## Task prompt
Please make an exact copy of the lines from the one holding "Leonel: Médicos y" through the end of the data, both ends included, with no pictures.

## Information given
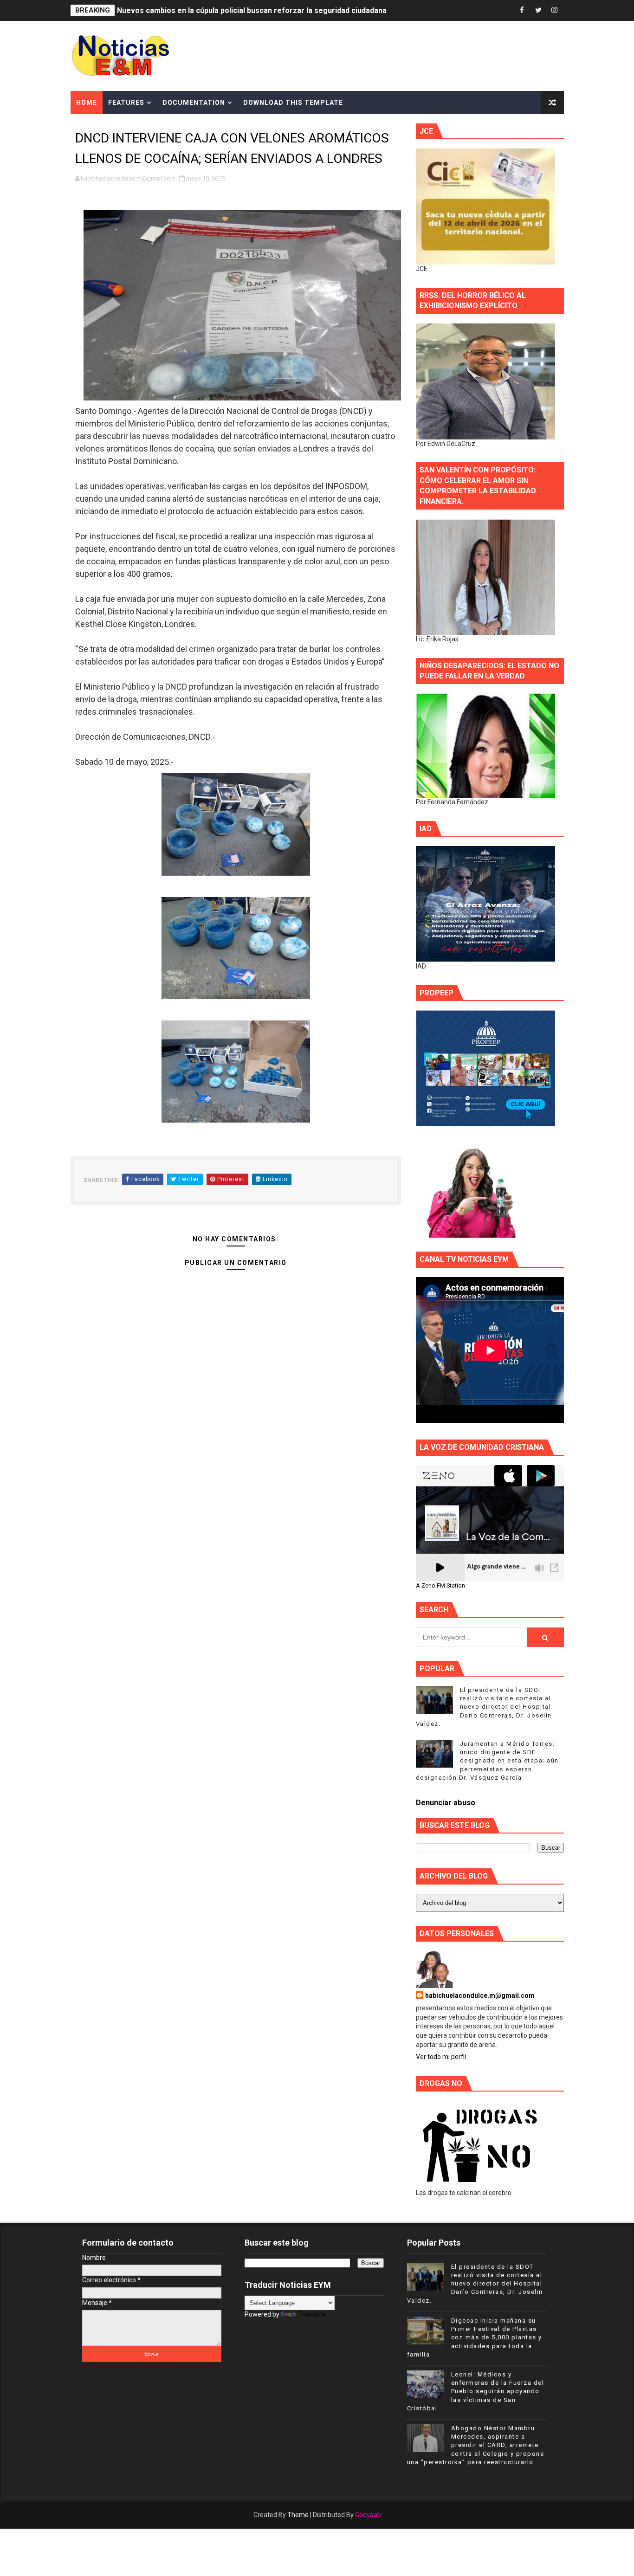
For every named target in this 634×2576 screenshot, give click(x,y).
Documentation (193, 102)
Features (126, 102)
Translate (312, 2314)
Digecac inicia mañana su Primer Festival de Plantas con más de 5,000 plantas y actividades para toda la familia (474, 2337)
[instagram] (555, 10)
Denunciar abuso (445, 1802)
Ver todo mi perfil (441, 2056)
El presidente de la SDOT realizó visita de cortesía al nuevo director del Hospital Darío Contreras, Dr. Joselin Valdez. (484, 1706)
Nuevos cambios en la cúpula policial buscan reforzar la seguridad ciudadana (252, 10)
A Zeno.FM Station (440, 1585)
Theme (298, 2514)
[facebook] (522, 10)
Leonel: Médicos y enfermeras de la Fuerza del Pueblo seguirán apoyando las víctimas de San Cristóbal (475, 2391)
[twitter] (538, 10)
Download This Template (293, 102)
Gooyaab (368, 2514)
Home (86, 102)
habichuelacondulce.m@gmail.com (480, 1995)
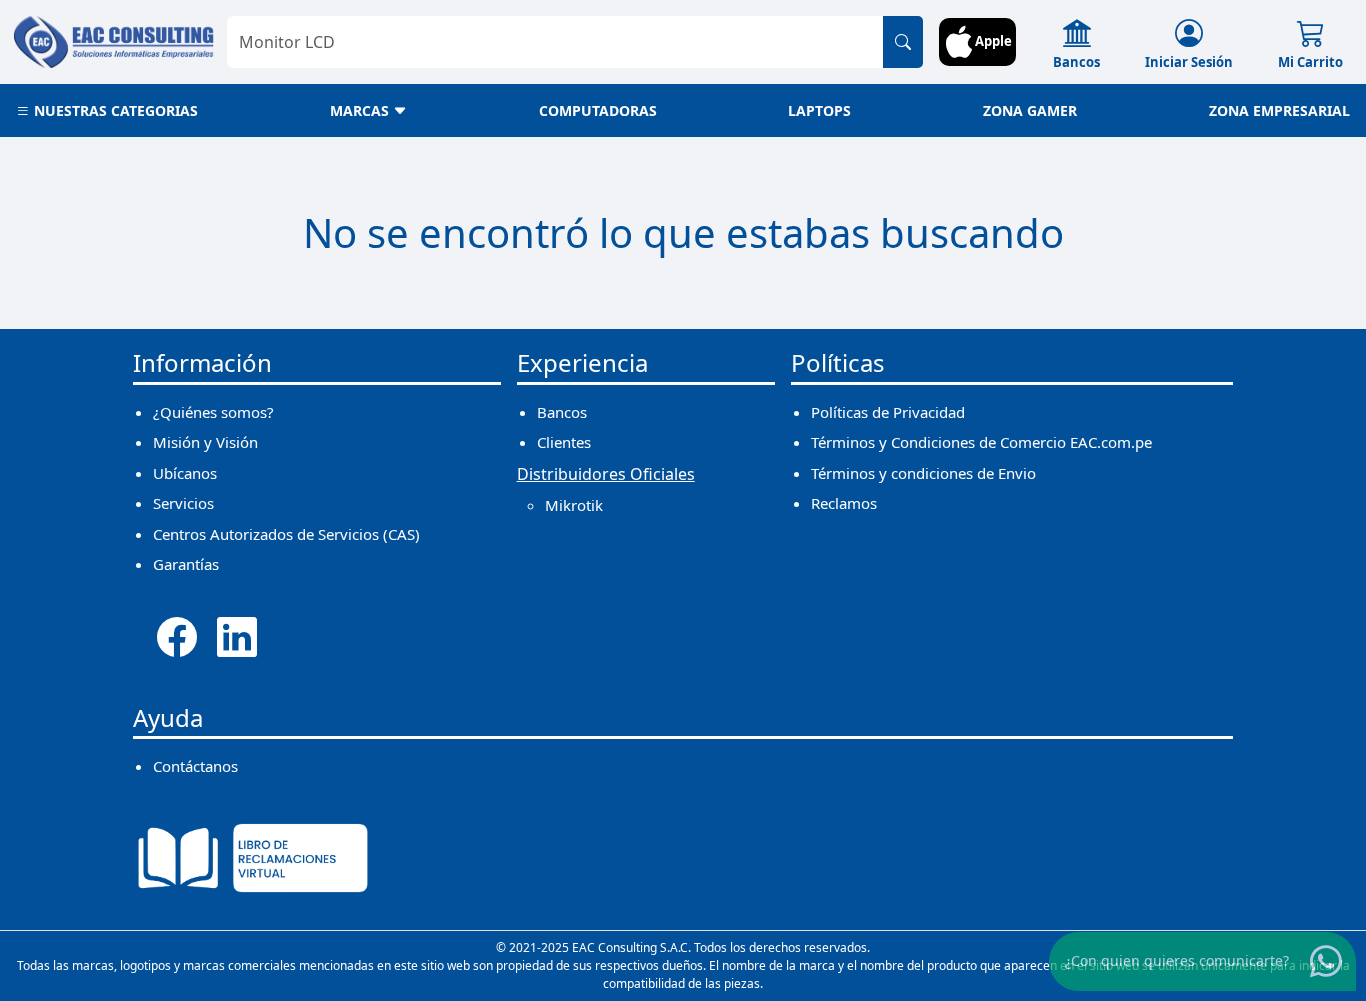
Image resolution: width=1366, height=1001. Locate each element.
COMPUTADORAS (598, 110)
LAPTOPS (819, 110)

## Answer box
Leonel: Médicos y enfermeras de la Fuerza del Pueblo seguirán apoyando las víctimas de San Cristóbal (475, 2391)
[twitter] (538, 10)
Download This Template (293, 102)
Gooyaab (368, 2514)
Home (86, 102)
habichuelacondulce.m@gmail.com (480, 1995)
Image resolution: width=1366, height=1001. Locate each element.
COMPUTADORAS (598, 110)
LAPTOPS (819, 110)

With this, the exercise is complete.